An incredible result from GOOG, $28B net income for a 13 week quarter. The stock has done well lately but there is still an overhang from sentiment that the company has anti trust issues and is spending too much on AI. I think these fears are materially overblown.
GOOG reported its second-quarter 2025 earnings on 23 July 2025, showing robust financial performance driven by strong growth in Search, YouTube, and Cloud segments, underpinned by advancements in artificial intelligence (AI). Despite a significant increase in CapEx, the company exceeded analyst expectations, though investor sentiment was mixed due to concerns over rising expenditure (always!)and regulatory challenges.Key Financials (Q2 2025)Revenue: $96.43 billion, up 13.8% year-over-year (YoY), surpassing estimates of $94 billion.
Revenue (ex-TAC-traffic acquisition cost): $81.2 billion, compared to expectations of $79.6 billion.
Earnings Per Share (EPS): $2.31 (adjusted), a 22% YoY increase, beating estimates of $2.18.
Net Income: $28.2 billion, up 19% YoY.
Operating Income: $31.3 billion, up 14% YoY, with an operating margin of 32.4% (flat YoY despite legal settlement costs).
Google Cloud Revenue: $13.62 billion, up 32% YoY, exceeding estimates of $13.11 billion.
YouTube Advertising Revenue: $9.8 billion, up 13% YoY, slightly above estimates of $9.56 billion.
Search Revenue: $54.1 billion, up 11% YoY, surpassing expectations of $52.7 billion.
Traffic Acquisition Costs (TAC): $14.71 billion, in line with expectations.
Conference call highlights
AI-Driven Growth:Pichai emphasised that “AI is positively impacting every part of the business, driving strong momentum.” Search saw double-digit revenue growth, fuelled by AI features like AI Overviews (1.5 billion monthly users) and AI Mode (100 million monthly active users).
Google’s Gemini AI model has grown to 450 million monthly users, reinforcing Alphabet’s competitive edge in AI against rivals like ChatGPT.

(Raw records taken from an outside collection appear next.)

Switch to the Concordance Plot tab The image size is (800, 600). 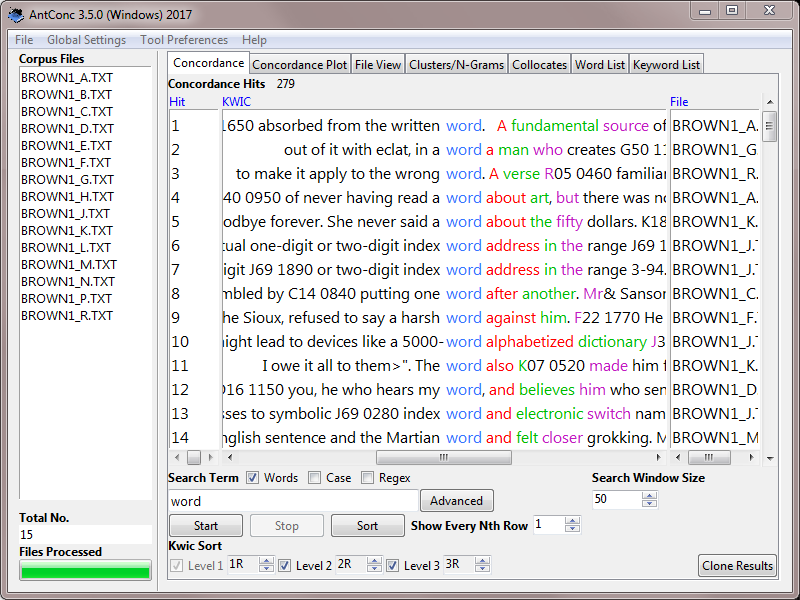pyautogui.click(x=300, y=64)
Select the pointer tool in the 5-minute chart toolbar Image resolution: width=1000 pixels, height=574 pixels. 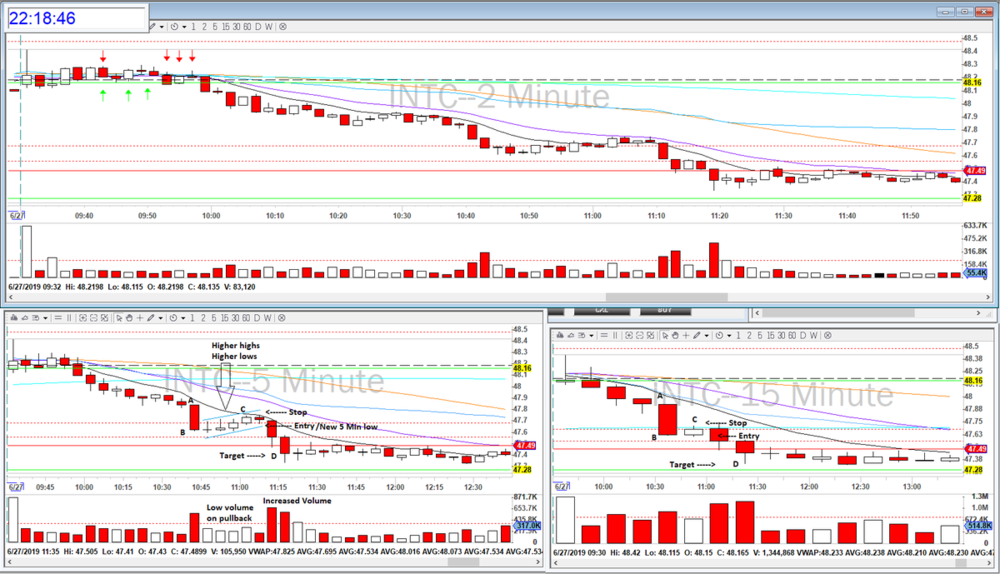[x=119, y=318]
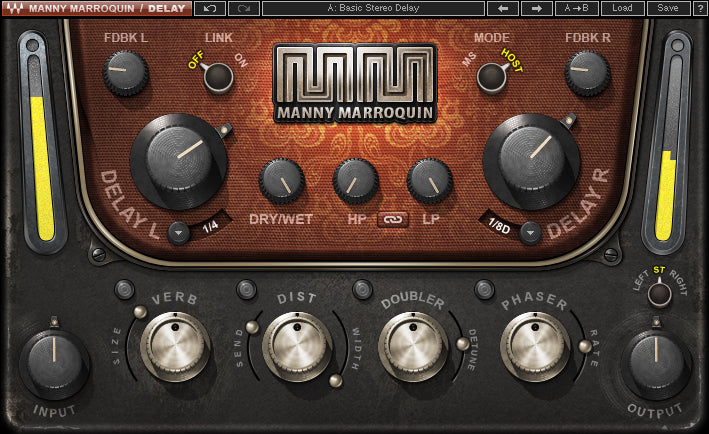Click the Left/ST/Right output selector knob
Viewport: 709px width, 434px height.
point(658,294)
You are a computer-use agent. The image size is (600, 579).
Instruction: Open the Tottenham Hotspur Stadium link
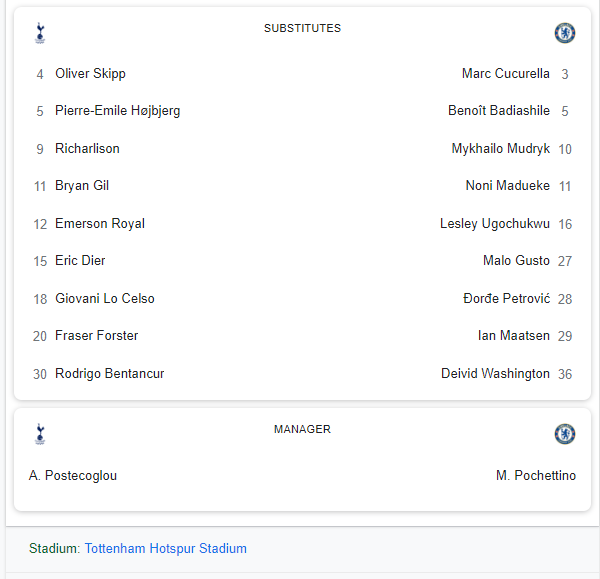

Google Cloud’s 32% YoY revenue growth was driven by demand for AI infrastructure and generative AI solutions, with an annual revenue run-rate exceeding $50 billion.
Capital Expenditure :Alphabet announced a $10 billion increase in its 2025 CapEx guidance, raising the total to $85 billion from $75 billion, reflecting strong demand for cloud and AI infrastructure.
CFO Anat Ashkenazi noted that Q2 CapEx was $22.4 billion, significantly above estimates of $18.2 billion, primarily for servers and data centres(nice). The increase is driven by a “tight supply environment” for chips needed to train and run AI models.
Ashkenazi highlighted that CapEx is expected to rise further in 2026 due to ongoing demand, but Alphabet is focused on efficient allocation to mitigate profitability concerns. A “highly rigorous process” ensures optimal use of resources.
The increased CapEx raised investor concerns about near-term profitability(we can see profit headwinds NOT), as depreciation costs are expected to accelerate in 2025 due to prior and ongoing infrastructure investments.
Positive Developments:Search: AI Overviews and AI Mode have boosted user engagement, enabling Alphabet to address more complex queries and maintain its dominance despite competition from AI-powered chatbots. Search revenue grew 11% YoY, outperforming expectations.
YouTube: The platform’s ad revenue grew 13% YoY, driven by increased viewership on Connected TV and Shorts monetisation, which now matches or exceeds traditional in-stream ads in key markets. YouTube’s shift to television as its primary consumption medium is eroding traditional network market share.
Google Cloud: The segment’s profitability improved, with an operating margin of 20.7% (up from 17.1% in Q1 2025), reflecting strong demand for AI and core cloud products.
Subscriptions and Other Bets: Subscription platforms (YouTube, Google One) grew 19% YoY to $10.4 billion, with 270 million paid subscribers globally. Waymo, Alphabet’s autonomous vehicle unit, is scaling, serving over 150,000 paid rides weekly.
Talent and Innovation: Pichai downplayed concerns about AI talent wars, stating that retention and new talent acquisition metrics remain “healthy.” The company continues to innovate rapidly, with over 1,000 new cloud products and features launched in the past eight months.
After an initial soft after hours reaction, the stock rose a few dollars and futures are up nicely overall.